Suspected agent(s): Linezolid (Lzd), Cycloserine (Cs), Isoniazid (H), Amikacin (Am), Fluoroquinolone (FQ), rarely Ethionamide (Eto), Ethambutol​ (E)

 

Suggested Management Strategies​

  • To prevent the occurrence of such adverse reactions, all patients on Multidrug-resistant TB (MDR-TB) medicines should receive pyridoxine daily. ​
  • The commonest offending agent is Linezolid (Lzd), almost 60–70% of patients on Lzd 600 mg/day may develop neuropathy and pyridoxine does not help in preventing Lzd-induced neuropathy. Early recognition of neuropathy symptoms and early dose reduction of Lzd helps to prevent progression. ​
  • If there is no improvement or symptoms worsen, Amitriptyline 25 mg will be added (to be avoided with Bdq).
  • Correct any vitamin or nutritional deficiencies and increase pyridoxine to the maximum daily dose (100 mg per day).​
  • Consider whether the dose of Cs can be reduced without compromising the regimen.

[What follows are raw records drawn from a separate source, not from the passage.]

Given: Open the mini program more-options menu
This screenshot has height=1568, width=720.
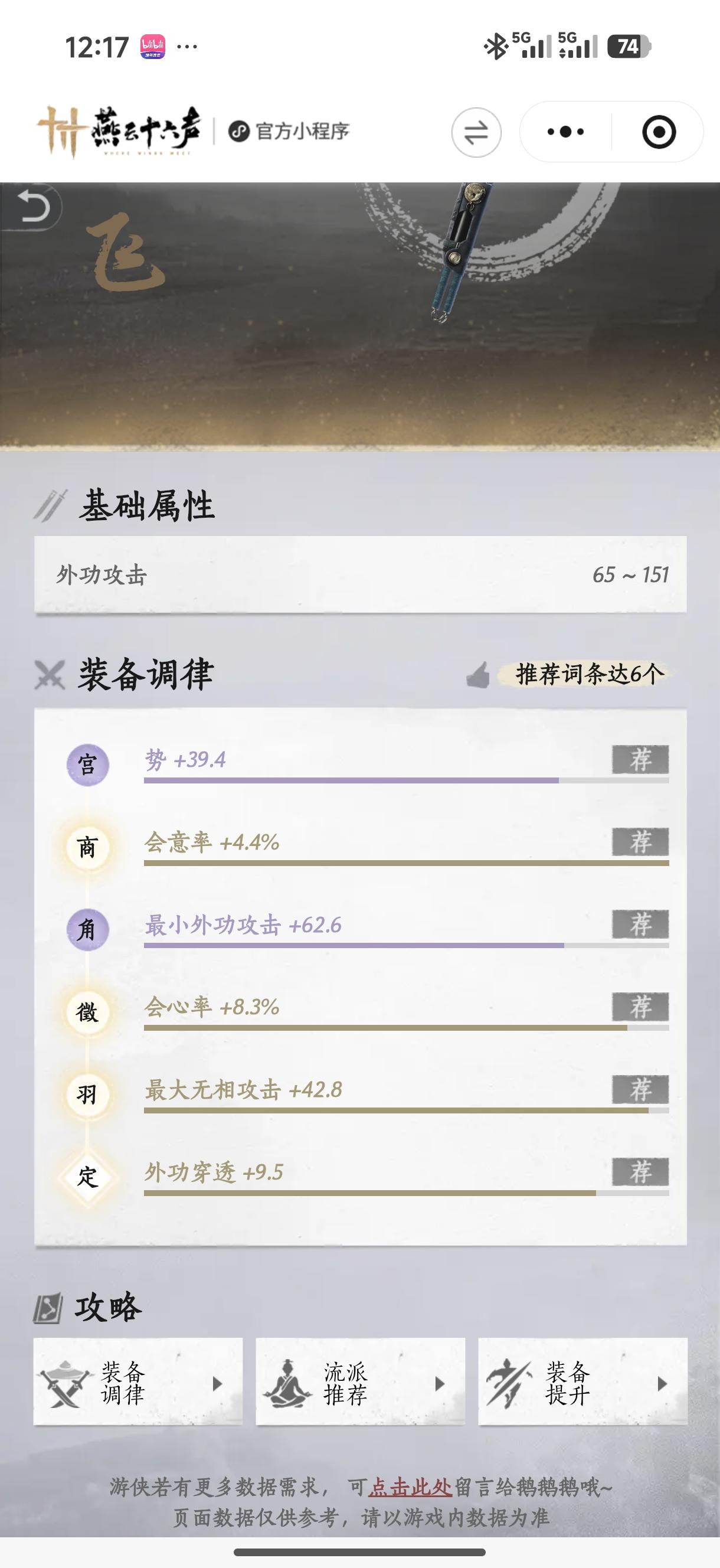Looking at the screenshot, I should click(565, 132).
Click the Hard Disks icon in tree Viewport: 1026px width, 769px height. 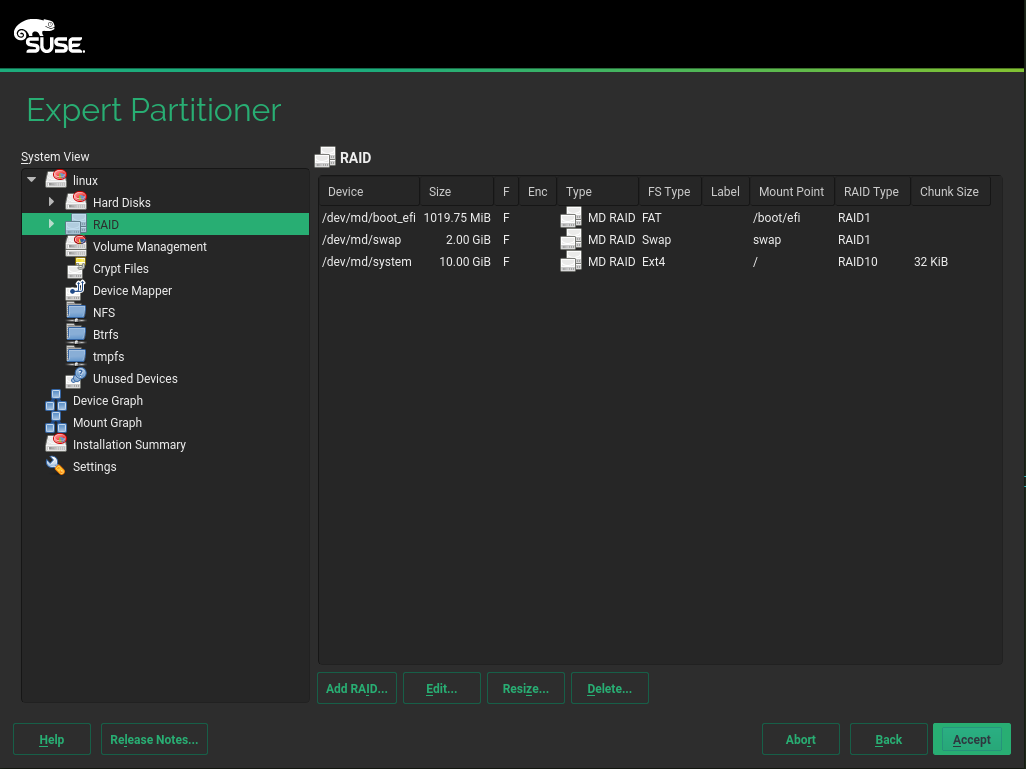tap(77, 202)
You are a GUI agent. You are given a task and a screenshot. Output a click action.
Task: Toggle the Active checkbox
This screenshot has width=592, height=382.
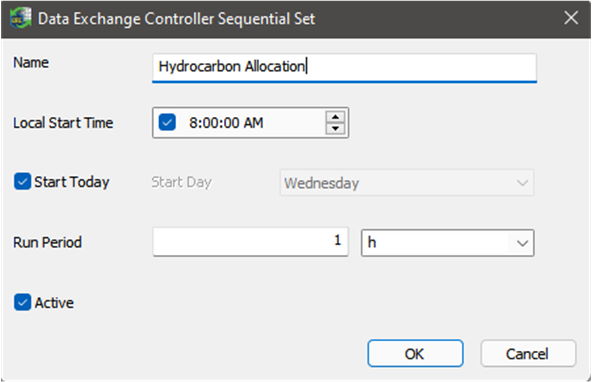pos(22,302)
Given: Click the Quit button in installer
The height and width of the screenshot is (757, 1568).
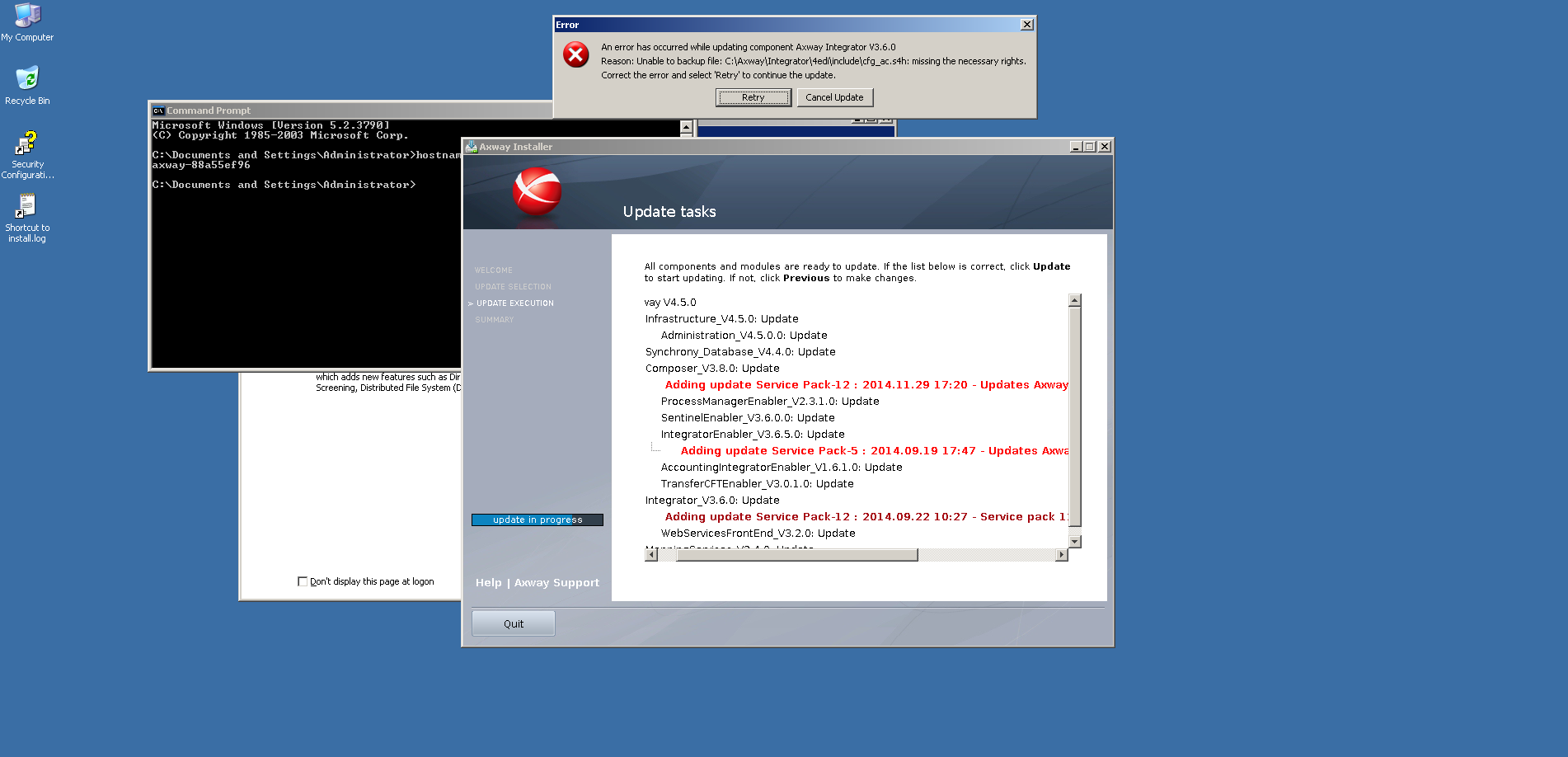Looking at the screenshot, I should (x=513, y=623).
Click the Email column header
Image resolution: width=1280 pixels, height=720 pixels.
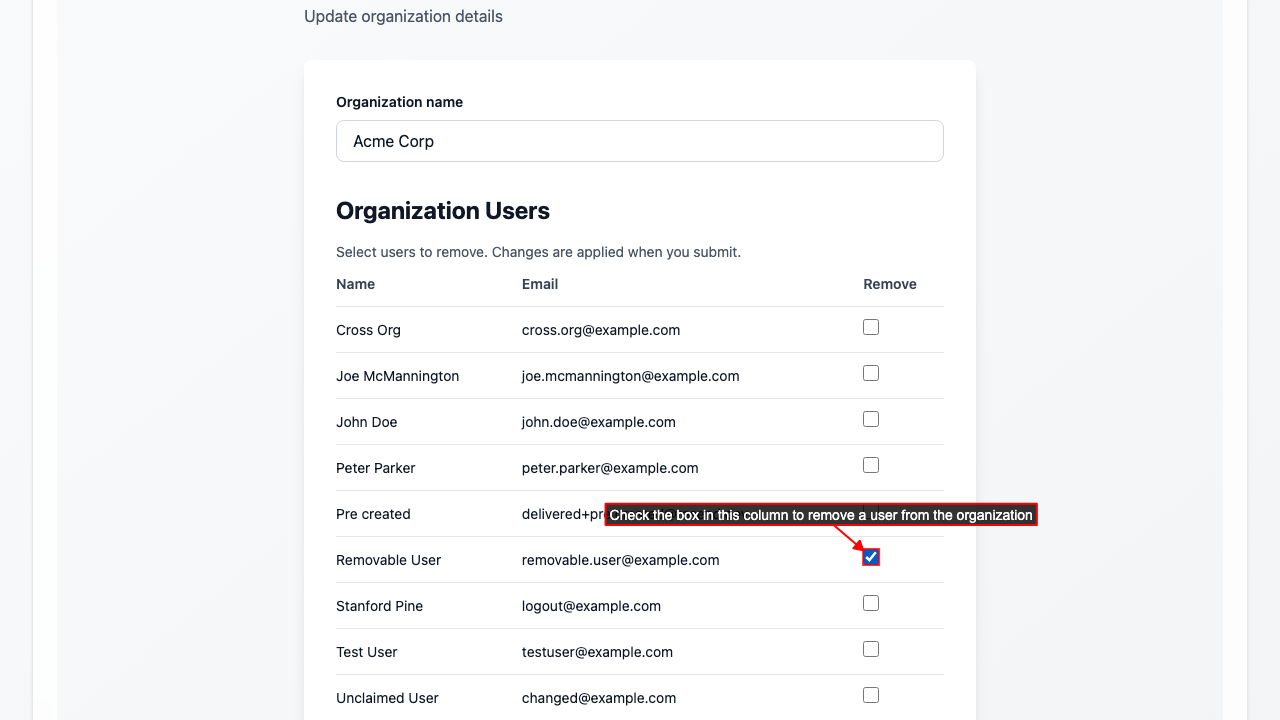(x=540, y=284)
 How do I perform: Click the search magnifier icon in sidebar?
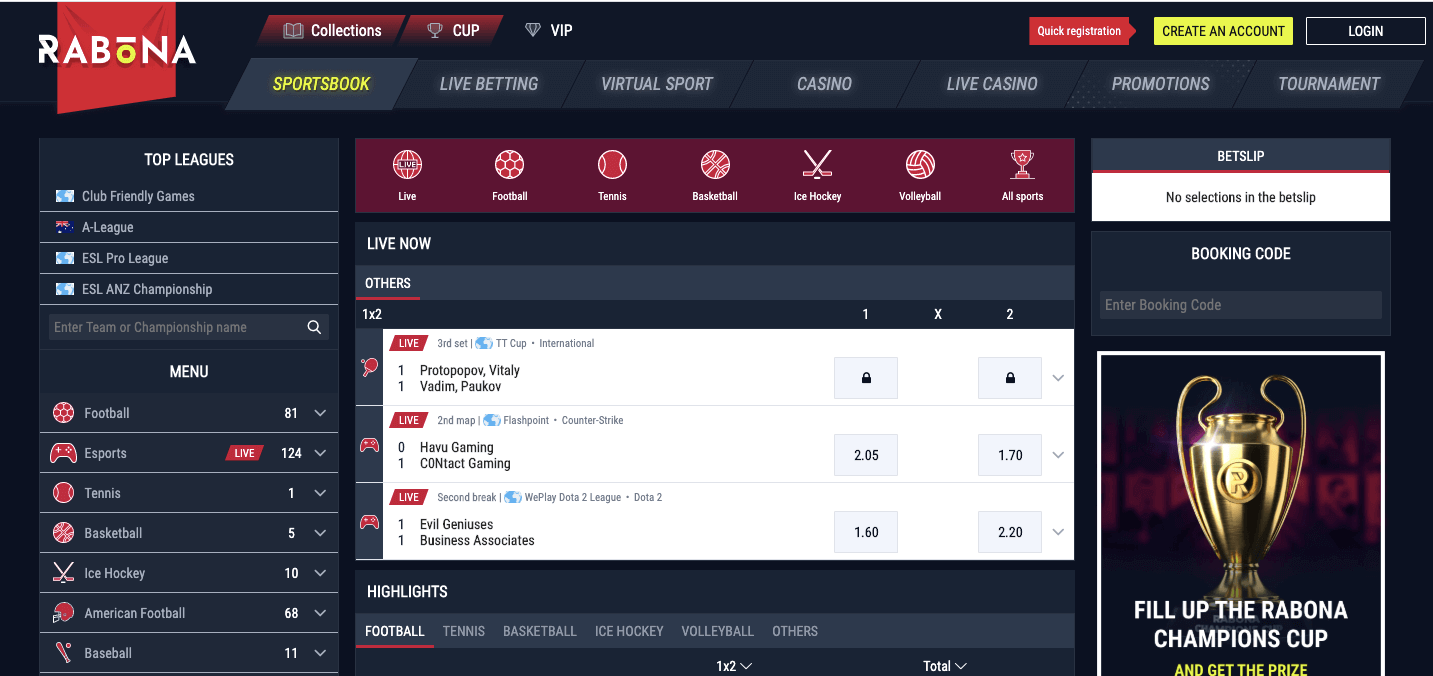pos(314,327)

If H is being used (especially high dose Isoniazid (Hh)), consider stopping it.

 

Medical Treatment of Peripheral Neuropathy​

  • Non-steroidal anti-inflammatory drugs or acetaminophen may help to alleviate symptoms.​
  • Treatment with tricyclic antidepressants, such as amitriptyline (start with 25 mg at bedtime, the dose may be increased to a maximum of 150 mg), can be tried. ​
  • Do not use tricyclic antidepressants with selective serotonin reuptake inhibitors and Bedaquilin (Bdq).
  • Medication can be discontinued (rarely), only if an alternative drug is available and the regimen is not compromised.

 

Points to Note​

  • Patients with comorbid diseases (diabetes, HIV, alcohol dependence) are likely to develop peripheral neuropathy.​
  • Neuropathy associated with Lzd is common after prolonged use and may be irreversible. Thus, suspension of this drug should be strongly considered when neuropathy persists despite the above measures.